(Stored data entries)
★ ★ ★
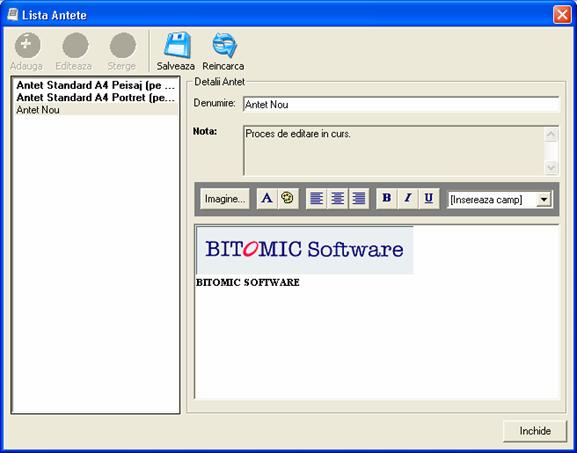Open the color palette icon

pos(287,198)
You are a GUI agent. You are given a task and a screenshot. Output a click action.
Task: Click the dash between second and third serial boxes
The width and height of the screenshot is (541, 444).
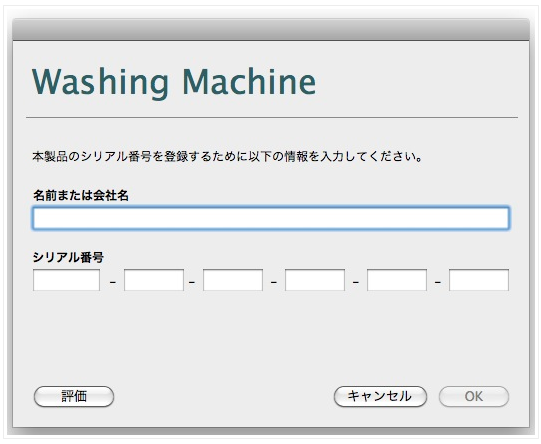pos(192,283)
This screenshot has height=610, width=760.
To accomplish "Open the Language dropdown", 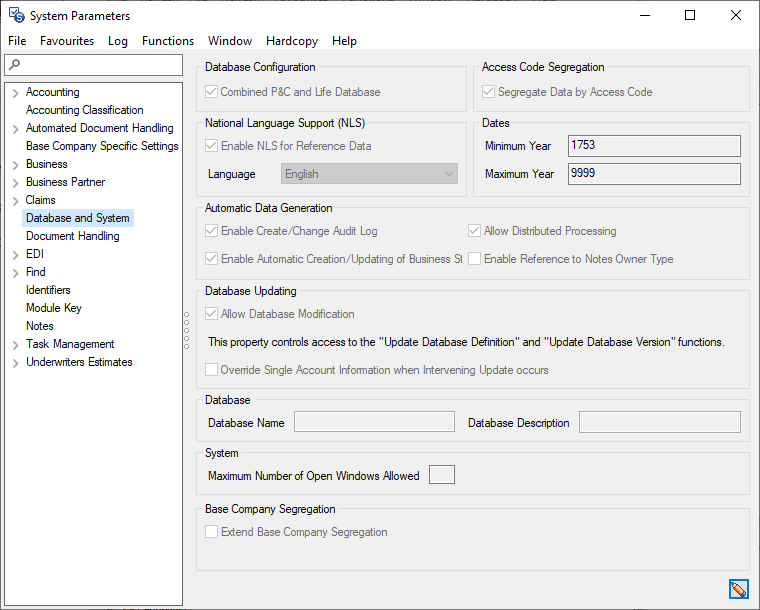I will point(369,174).
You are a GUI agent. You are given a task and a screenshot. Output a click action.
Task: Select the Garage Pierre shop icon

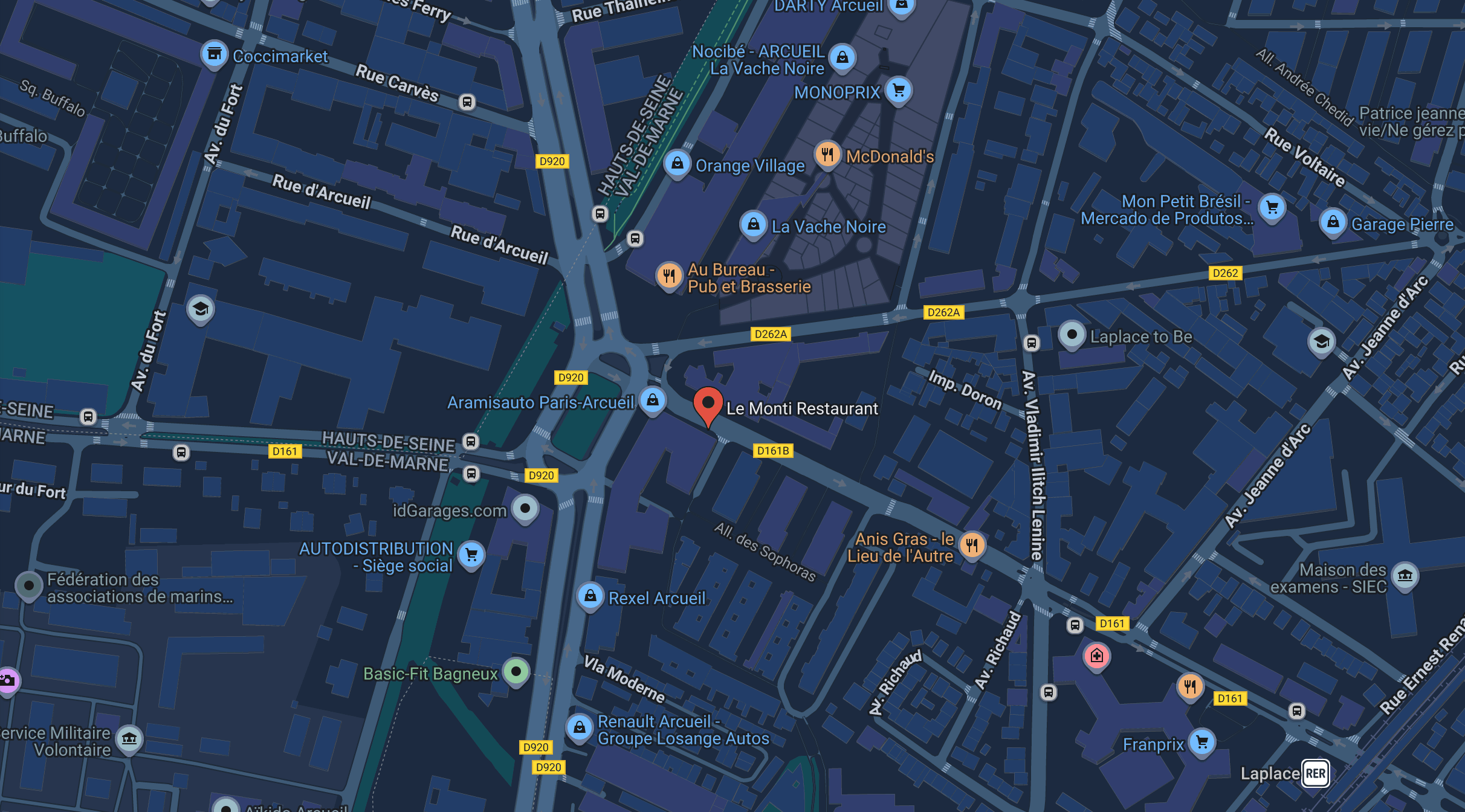[x=1333, y=223]
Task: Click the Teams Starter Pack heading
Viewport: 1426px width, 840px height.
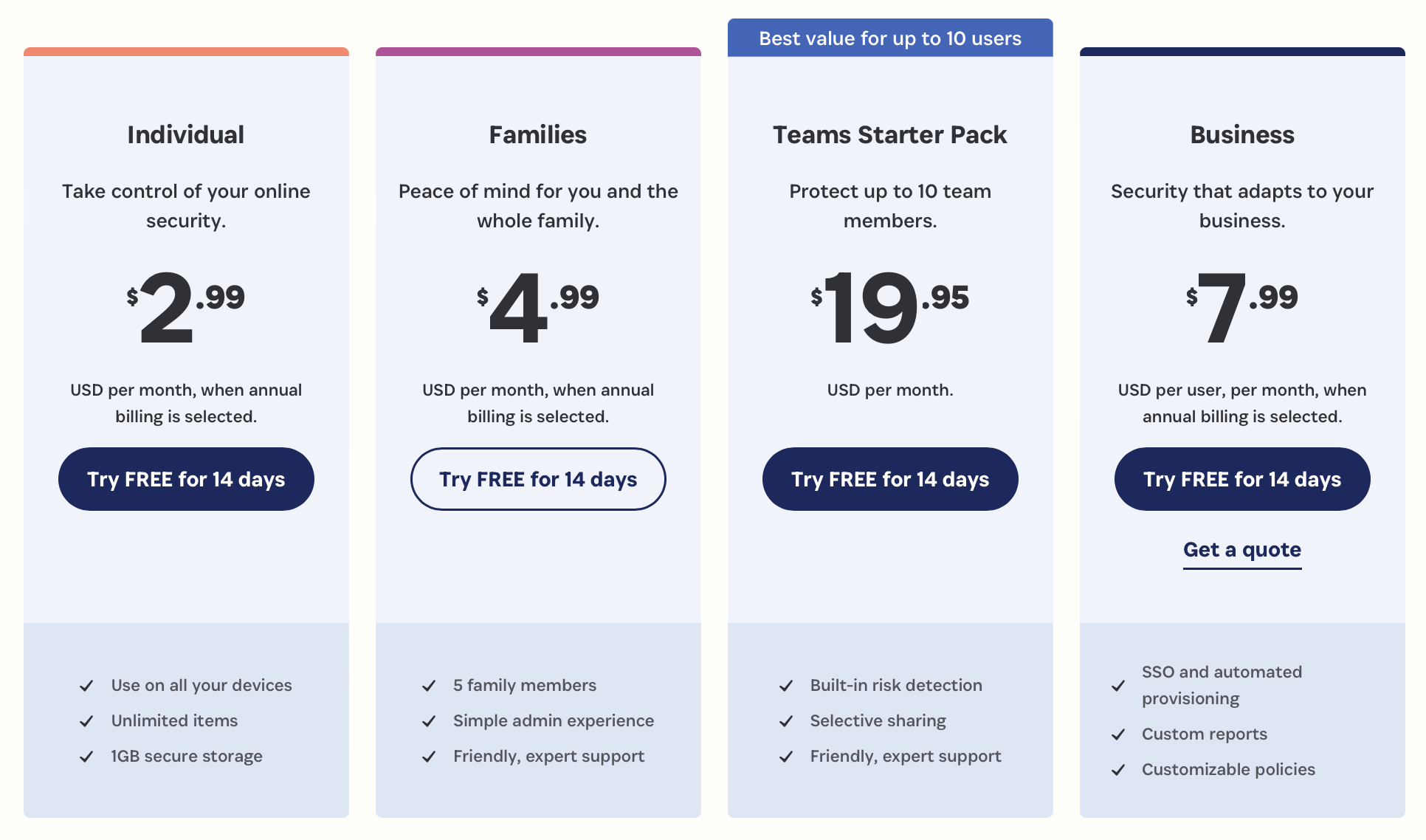Action: coord(890,135)
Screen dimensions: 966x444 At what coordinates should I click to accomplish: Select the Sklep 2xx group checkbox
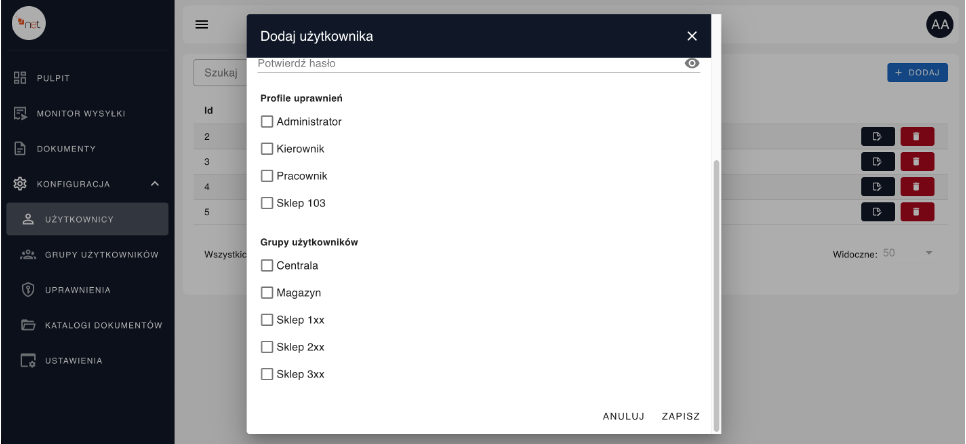[267, 347]
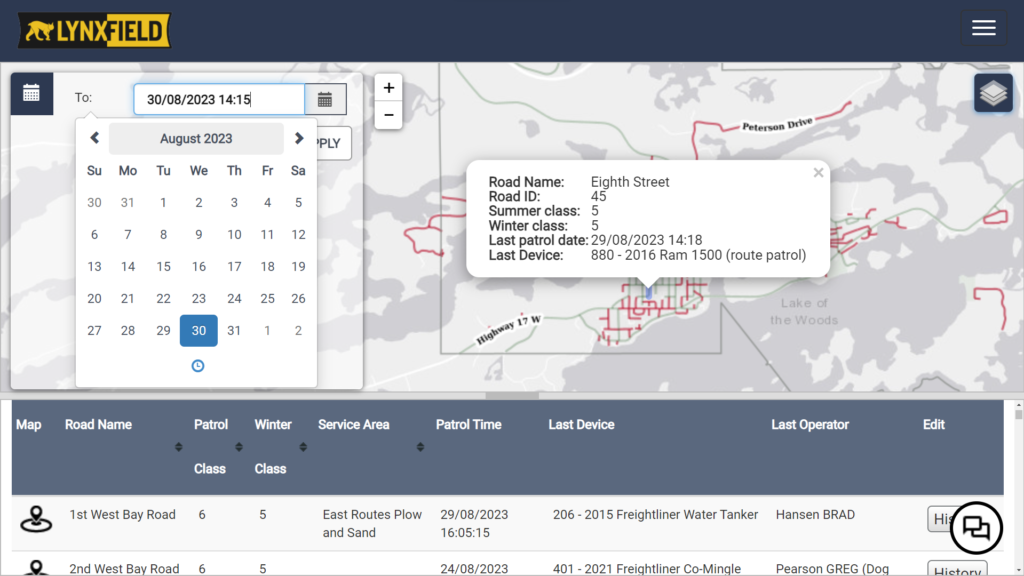This screenshot has height=576, width=1024.
Task: Click calendar button beside the To date field
Action: 325,99
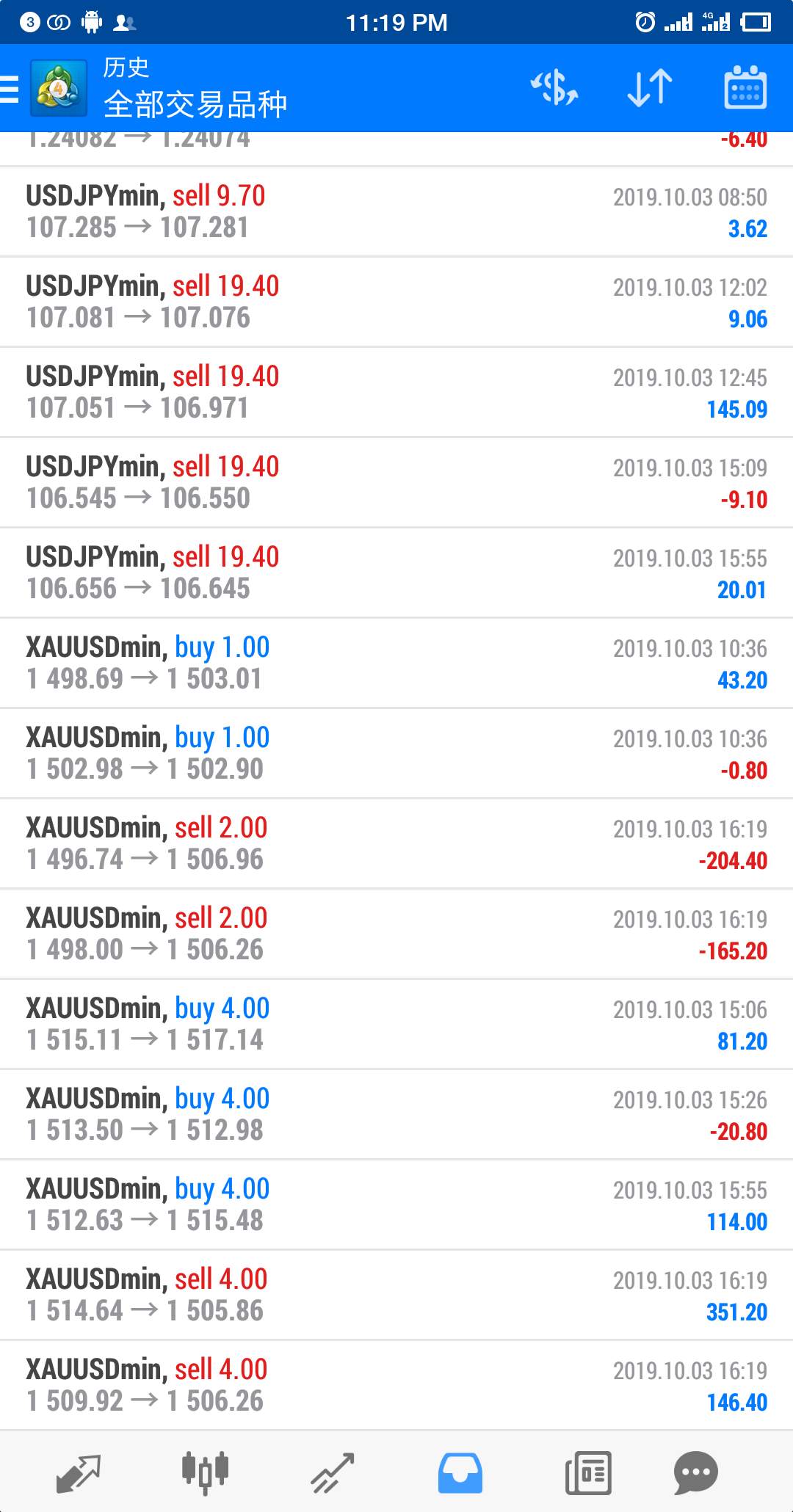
★ ★ ★
### What is expected
Leaving out the pictures, please transcribe exactly the lines from the one that holds "Viewport: 1426px width, 840px height." through the last line of the entries above, both included.

### Task solution
Viewport: 1426px width, 840px height.
Action: coord(890,135)
Screen dimensions: 966x444 At what coordinates should I click to accomplish: Select the Sklep 2xx group checkbox
[267, 347]
This screenshot has height=576, width=1024.
Task: Click calendar button beside the To date field
Action: 325,99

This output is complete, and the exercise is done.